* TASK ITEM *
Without any pictures, retype exactly the lines that begin at the one holding "Task: Open browser settings and more menu" and end at the last line of the data below.

* Pixel coordinate grounding data *

□ □ □ □ □

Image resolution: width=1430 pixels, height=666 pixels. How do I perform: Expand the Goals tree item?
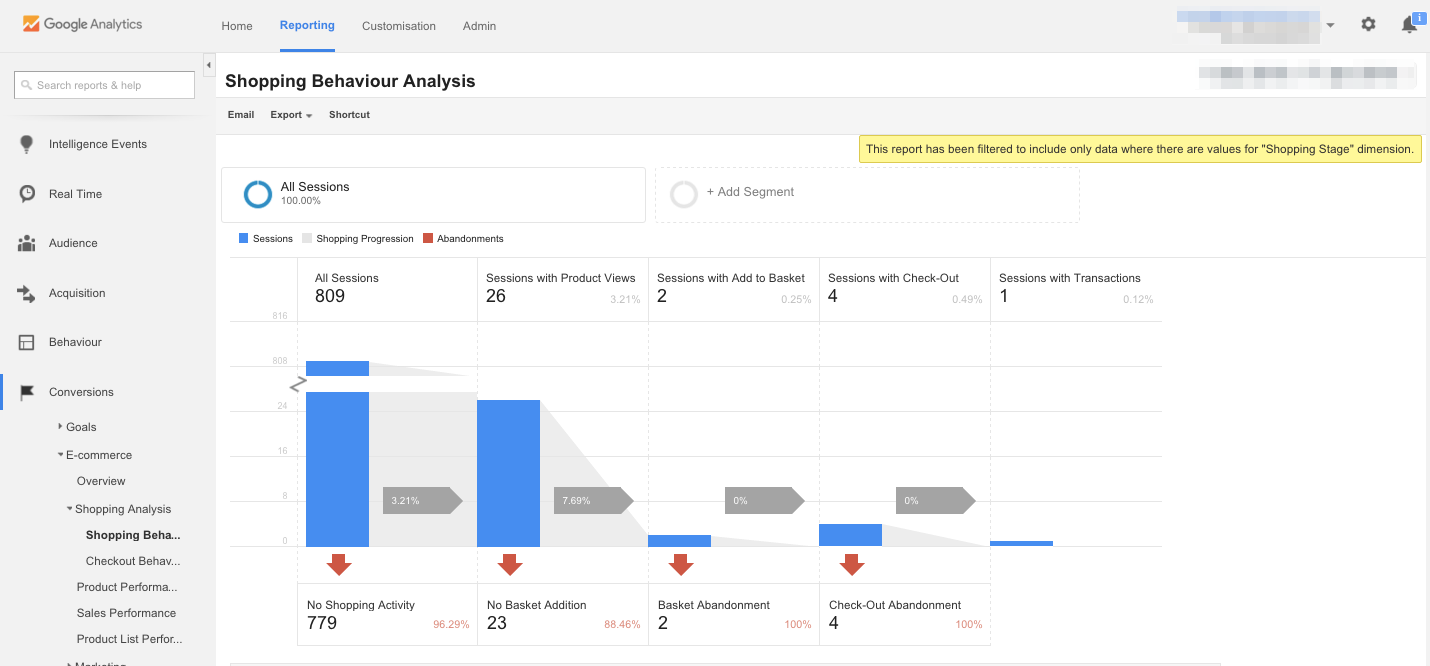click(61, 426)
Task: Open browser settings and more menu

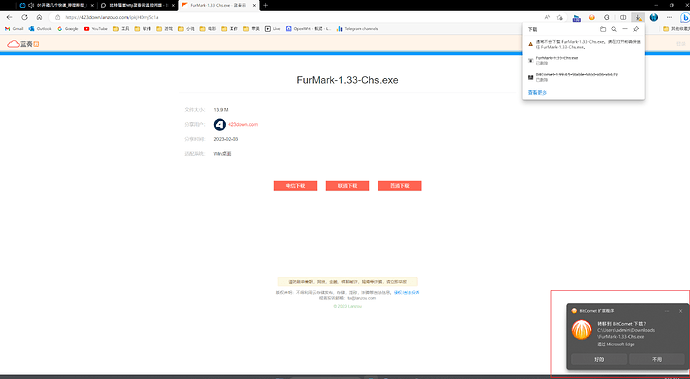Action: coord(669,18)
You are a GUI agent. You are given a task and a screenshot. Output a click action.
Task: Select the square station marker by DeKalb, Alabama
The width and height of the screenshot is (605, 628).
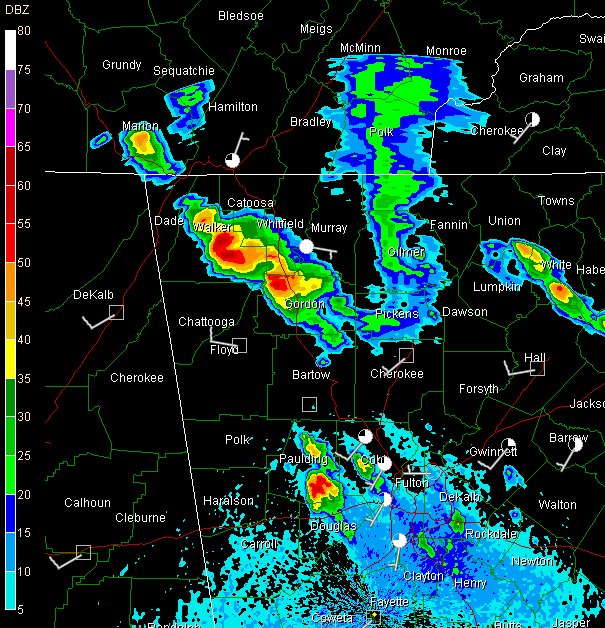[x=116, y=312]
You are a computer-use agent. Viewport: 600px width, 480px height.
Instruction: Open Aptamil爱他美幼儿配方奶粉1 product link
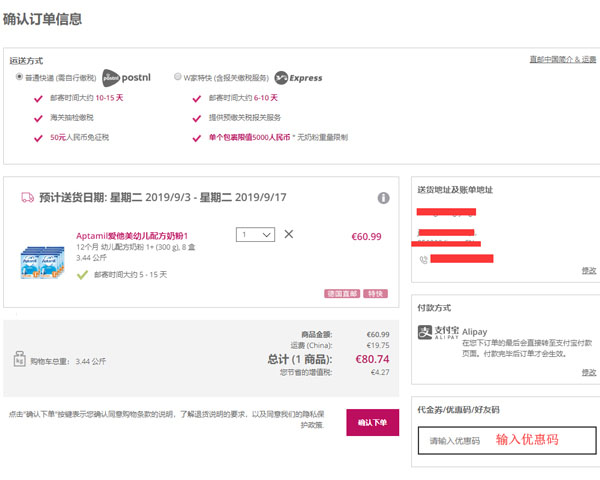(132, 236)
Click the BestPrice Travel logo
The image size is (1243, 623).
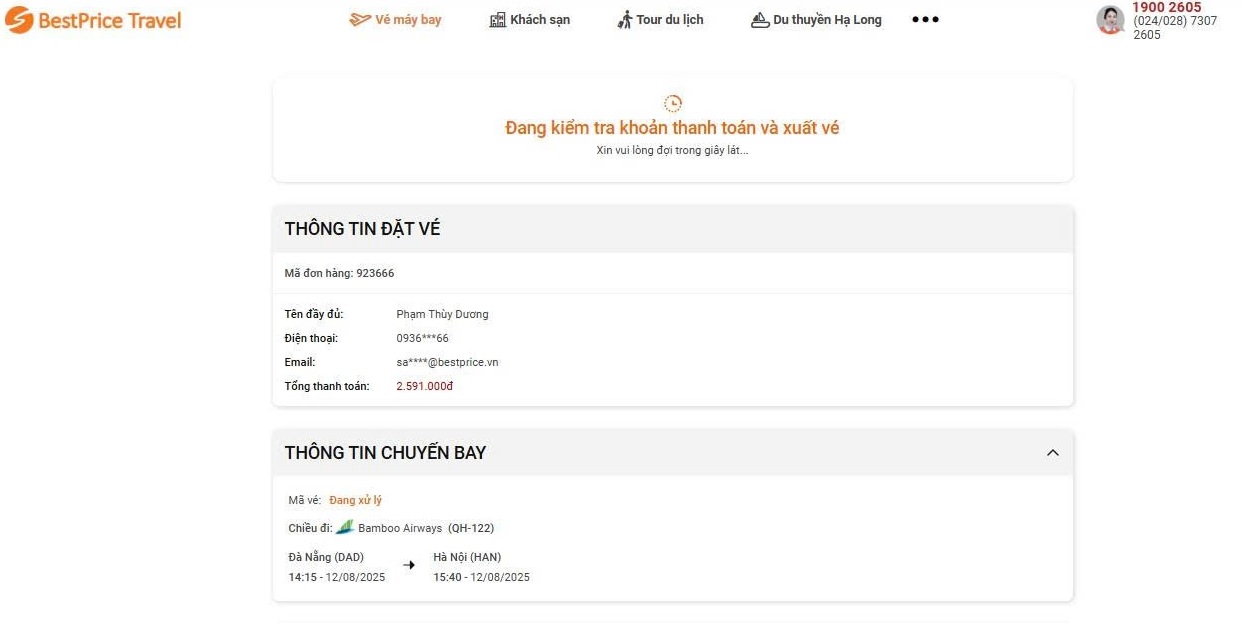coord(92,19)
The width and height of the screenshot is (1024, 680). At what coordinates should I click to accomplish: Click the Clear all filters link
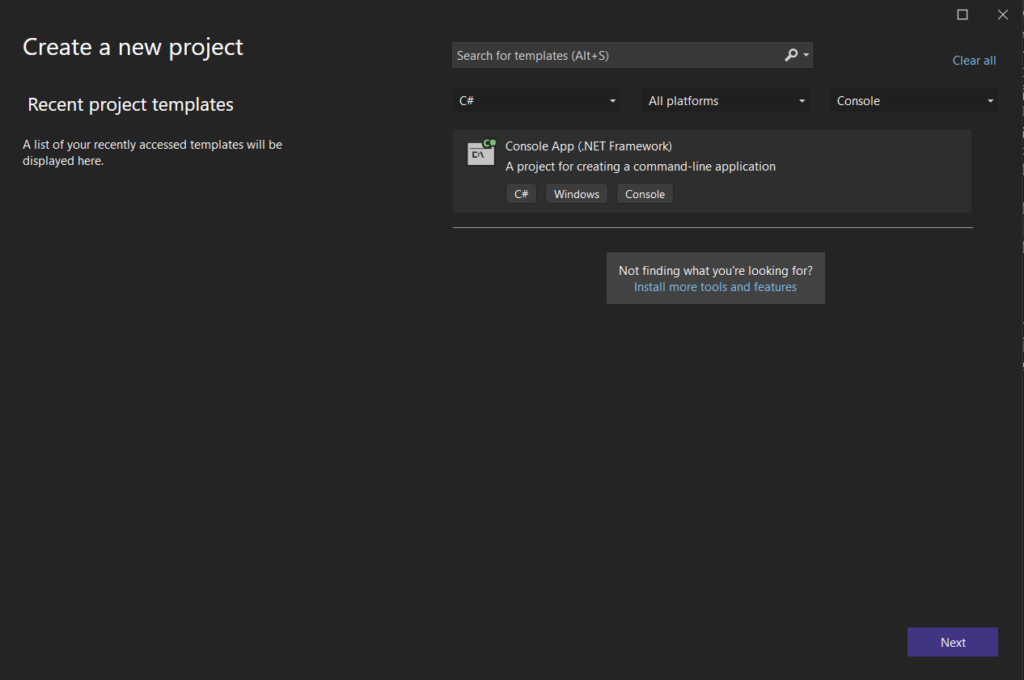(974, 61)
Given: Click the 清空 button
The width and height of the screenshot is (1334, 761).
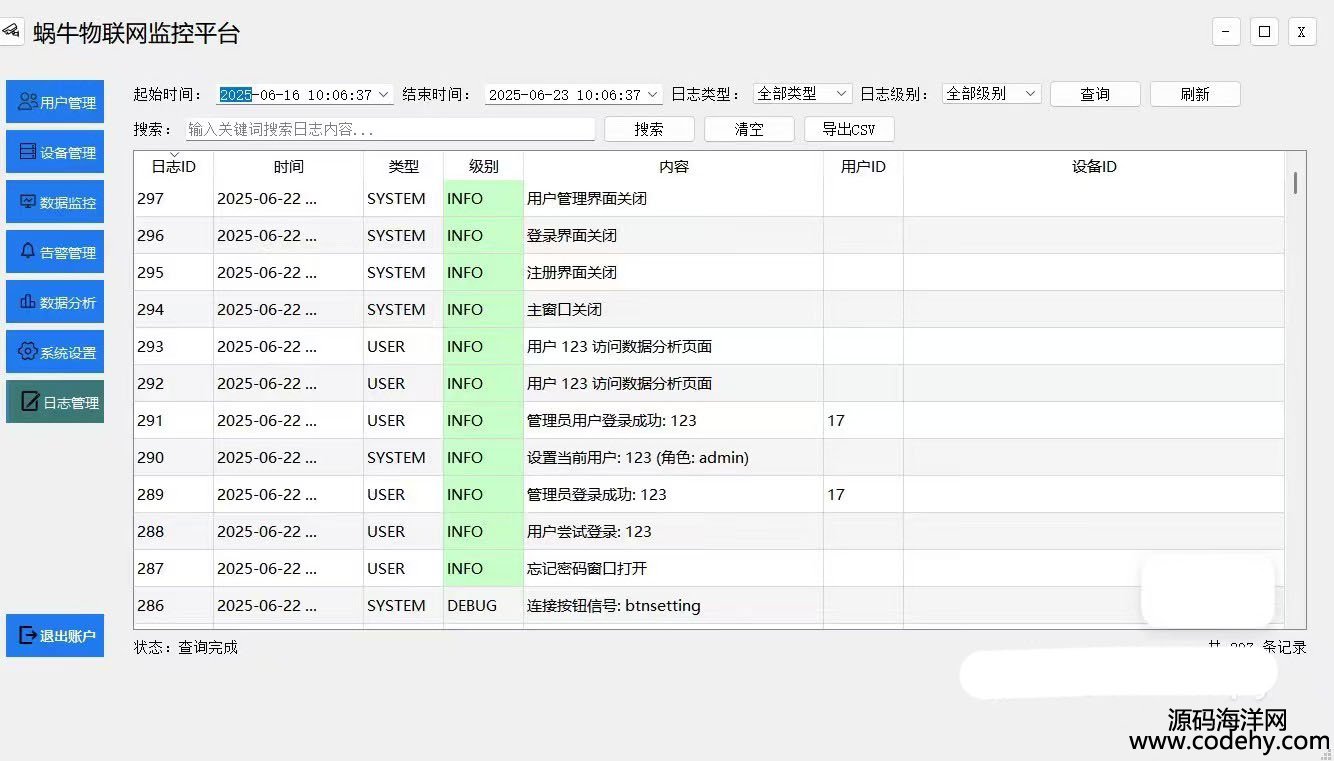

□ □ □ □ □

* EXERCISE RESPONSE *
Task: Open browser settings and more menu

Action: coord(669,18)
You are a GUI agent. You are given a task and a screenshot. Output a click action.
Task: Select the square station marker by DeKalb, Alabama
The width and height of the screenshot is (605, 628).
[x=116, y=312]
You are a computer-use agent. Viewport: 600px width, 480px height.
Instruction: Open Aptamil爱他美幼儿配方奶粉1 product link
(132, 236)
Click the BestPrice Travel logo
The image size is (1243, 623).
coord(92,19)
The width and height of the screenshot is (1024, 680). At what coordinates should I click to accomplish: Click the Clear all filters link
(974, 61)
Given: Click the 清空 button
The width and height of the screenshot is (1334, 761).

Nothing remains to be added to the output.